Minerva Motors
Minerva war ein belgischer Hersteller von Luxusautos zwischen 1902 und 1938.
Der Belgier Sylvain de Jong (1868–1928) gründete 1897 die Fahrradfabrik Minerva in Antwerpen. 1900 begann er, einen 3 bzw. 4 PS starken Schweizer Einzylindermotor der Marke Zedel an seine Fahrräder zu montieren. Nach dem Erwerb einer Lizenz der Schweizer Ingenieure H. Lüthi und E. Zürcher (sie hatten einen 211-cm³-Motor entwickelt) begann er mit dem Bau von Motorrädern. Ihre Motoren waren zusammen mit dem Tank und der Zündung schräg unter dem Rohrrahmen angeordnet. Sein Vergaser funktionierte durch eine Berührungsfläche. Das Motorrad wurde über einen gedrehten, runden Leder-Riemen angetrieben. Der Lederriemen übertrug die Bewegung der Motorriemenscheibe auf eine andere Riemenscheibe größeren Durchmessers, die an den Hinterradspeichen des Fahrrads angebracht war. Diese Verbindung wurde als die Minerva-Position bekannt. Schnell errangen die Minerva-Motorräder durch ihre Zuverlässigkeit und ihre Siege auf der Rennbahn von Zurenborg einen guten Ruf. Dank der regen Nachfrage wuchs der Betrieb schnell und wurde in neue Gebäude verlegt.
Leichte Automobile
Nach Versuchen mit leichten Automobilen wurden einige Jahre lang kleine Fahrzeuge mit Einzylindermotoren produziert, die den Namen Minervette erhielten. 1902 kam ein 6-CV-Vierzylindermodell hinzu. 1903 gründete de Jong in Berchem bei Antwerpen die NV Minerva Motors. 1904 begann er mit der Fertigung von Modellen mit Zwei-, Drei- und Vierzylindermotoren mit Kettentrieb und metallverkleidetem Holzrahmen. 1907 belegten Minerva-Rennwagen die ersten drei Plätze beim Ardennenrennen für Kaiserpreis-Fahrzeuge.[1] Nach diesem Dreifachsieg durch John Moore-Brabazon, Sytse Frederick Willem Koolhoven und Kenelm Lee Guinness mit dem 8-Liter-Wagen widmete sich de Jong endgültig dem Bau von luxuriösen, großvolumigen Autos und stellte die Produktion von Fahrrädern und Motorrädern ein.

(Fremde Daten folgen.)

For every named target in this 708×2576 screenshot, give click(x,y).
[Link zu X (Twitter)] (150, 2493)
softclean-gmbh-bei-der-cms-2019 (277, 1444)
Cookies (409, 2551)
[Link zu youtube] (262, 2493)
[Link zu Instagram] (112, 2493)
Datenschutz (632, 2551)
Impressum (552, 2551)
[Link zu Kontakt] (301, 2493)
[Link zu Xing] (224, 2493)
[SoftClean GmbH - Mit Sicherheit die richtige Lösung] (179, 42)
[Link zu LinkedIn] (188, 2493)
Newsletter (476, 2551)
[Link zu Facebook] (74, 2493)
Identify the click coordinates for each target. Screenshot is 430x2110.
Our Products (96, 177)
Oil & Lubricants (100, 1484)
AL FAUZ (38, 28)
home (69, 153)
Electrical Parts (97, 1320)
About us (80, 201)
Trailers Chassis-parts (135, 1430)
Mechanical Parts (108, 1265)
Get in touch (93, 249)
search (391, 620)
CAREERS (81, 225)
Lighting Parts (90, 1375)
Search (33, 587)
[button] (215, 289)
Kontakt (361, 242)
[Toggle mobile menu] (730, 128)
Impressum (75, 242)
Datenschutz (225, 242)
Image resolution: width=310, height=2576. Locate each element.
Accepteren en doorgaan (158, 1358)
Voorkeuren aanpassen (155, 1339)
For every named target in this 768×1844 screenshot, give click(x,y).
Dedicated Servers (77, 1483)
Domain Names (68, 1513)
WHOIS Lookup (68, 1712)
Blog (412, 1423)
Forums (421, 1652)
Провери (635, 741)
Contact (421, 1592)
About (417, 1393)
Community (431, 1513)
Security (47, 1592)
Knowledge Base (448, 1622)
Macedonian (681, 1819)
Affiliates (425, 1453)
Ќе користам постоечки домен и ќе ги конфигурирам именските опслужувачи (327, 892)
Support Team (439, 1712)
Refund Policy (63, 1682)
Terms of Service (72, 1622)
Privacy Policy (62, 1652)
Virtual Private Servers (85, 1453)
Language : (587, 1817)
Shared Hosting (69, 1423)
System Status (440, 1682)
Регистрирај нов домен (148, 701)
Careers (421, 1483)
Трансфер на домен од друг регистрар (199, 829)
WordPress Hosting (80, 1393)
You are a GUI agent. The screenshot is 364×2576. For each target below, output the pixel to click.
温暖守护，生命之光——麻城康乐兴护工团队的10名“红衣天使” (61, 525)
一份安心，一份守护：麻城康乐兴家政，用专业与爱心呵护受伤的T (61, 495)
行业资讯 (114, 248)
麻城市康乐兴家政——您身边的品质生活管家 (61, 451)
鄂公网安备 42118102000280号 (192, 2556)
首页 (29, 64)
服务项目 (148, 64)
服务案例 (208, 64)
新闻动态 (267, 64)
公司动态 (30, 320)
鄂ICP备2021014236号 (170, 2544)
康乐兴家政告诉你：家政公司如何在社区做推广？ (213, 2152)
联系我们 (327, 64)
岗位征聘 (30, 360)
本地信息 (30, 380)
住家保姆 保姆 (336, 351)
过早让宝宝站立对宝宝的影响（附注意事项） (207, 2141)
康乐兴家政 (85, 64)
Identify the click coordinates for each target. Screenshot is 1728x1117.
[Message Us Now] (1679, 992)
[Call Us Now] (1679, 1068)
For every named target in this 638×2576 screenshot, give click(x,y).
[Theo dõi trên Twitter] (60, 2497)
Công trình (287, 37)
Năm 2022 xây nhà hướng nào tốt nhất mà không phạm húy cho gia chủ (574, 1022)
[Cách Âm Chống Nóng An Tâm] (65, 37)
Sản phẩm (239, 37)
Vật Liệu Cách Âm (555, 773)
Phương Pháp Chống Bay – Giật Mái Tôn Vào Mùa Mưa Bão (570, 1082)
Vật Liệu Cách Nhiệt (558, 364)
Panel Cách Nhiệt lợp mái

Charles Rolls, der später die Firma Rolls-Royce mitgründete, begann mit dem Verkauf des 14 CV starken 2,9-Liter-Minerva in England, was außer den Niederlanden, Frankreich und der Schweiz zum bedeutenden Markt wurde. Mit 105 £ war die Minervette mit 636 cm³ das billigste Auto auf dem britischen Markt.
1908 erwarb Minerva eine weltweite Lizenz für den Doppelschiebermotor des Amerikaners Charles Yale Knight. Diese Motoren liefen ausgesprochen ruhig und leise. Außer Minerva bauten auch die britischen Daimler und die französischen Panhard & Levassor Motoren dieser Konstruktion. Alle zukünftigen Minervas blieben bei diesem Aggregat, und Ventilmotoren verschwanden aus dem Programm, was sich für Minerva schicksalhaft auswirken sollte. Bei den österreichischen Alpenwettbewerben und den schwedischen Winterwettbewerben stellte sich schnell mit dem neuen Triebwerk sportlicher Erfolg ein. Bald gehörte außer dem 6,5-Liter-Motor einer mit 2,5 und einer mit 4,5 Litern Hubraum zum Lieferprogramm von Minerva. Zu den bekanntesten Kunden der prestigeträchtigen Marke zählten die Könige von Belgien, Schweden und Norwegen und Henry Ford.
Luxuswagen
Als die meisten Autos noch über eine Kurbel zum Anlassen verfügten, baute Minerva schon auf Wunsch elektrische Anlasser und Beleuchtung ein. Außer den primitiven Blattfedern hatten Minervas schon Stoßdämpfer und spiralverzahnte Hinterachswinkelgetriebe.
Minerva NN
Bei Ausbruch des Ersten Weltkriegs wurden noch vor Einmarsch der deutschen Truppen in fieberhafter Eile leicht gepanzerte Mannschaftstransportfahrzeuge und Mitrailleusen für das belgische Militär mit großvolumigen 7-Liter-Motoren in die schweren Fahrgestelle eingebaut. Während des Kriegs flohen die Ingenieure zusammen mit de Jong nach Amsterdam in die neutralen Niederlande, wo sie Bauteile entwickelten und sich auf die Rückkehr nach Kriegsende vorbereiteten. 1920 nahm Minerva die Produktion von Luxusautos mit dem Typ NN, einem 20 CV starken 3,6-Liter-Monobloc-Vierzylindermodell und dem Typ OO, einem 30 CV starken 5,3-Liter-Sechszylindermodell, wieder auf. Erprobte Vorkriegskonstruktionselemente, wie Tauchschmierung, Kühlung, Magnetzündung, Konuskupplung und das Kulissenvierganggetriebe, blieben allerdings weitgehend unverändert. Die Motoren hatten eine siebenfach gelagerte Kurbelwelle. Amerikanische Filmstars, Politiker und Industrielle mochten die Fahrzeuge. Sie hatten eine gleich hohe Qualität, wie sie Rolls-Royce berühmt machte, waren jedoch etwas günstiger.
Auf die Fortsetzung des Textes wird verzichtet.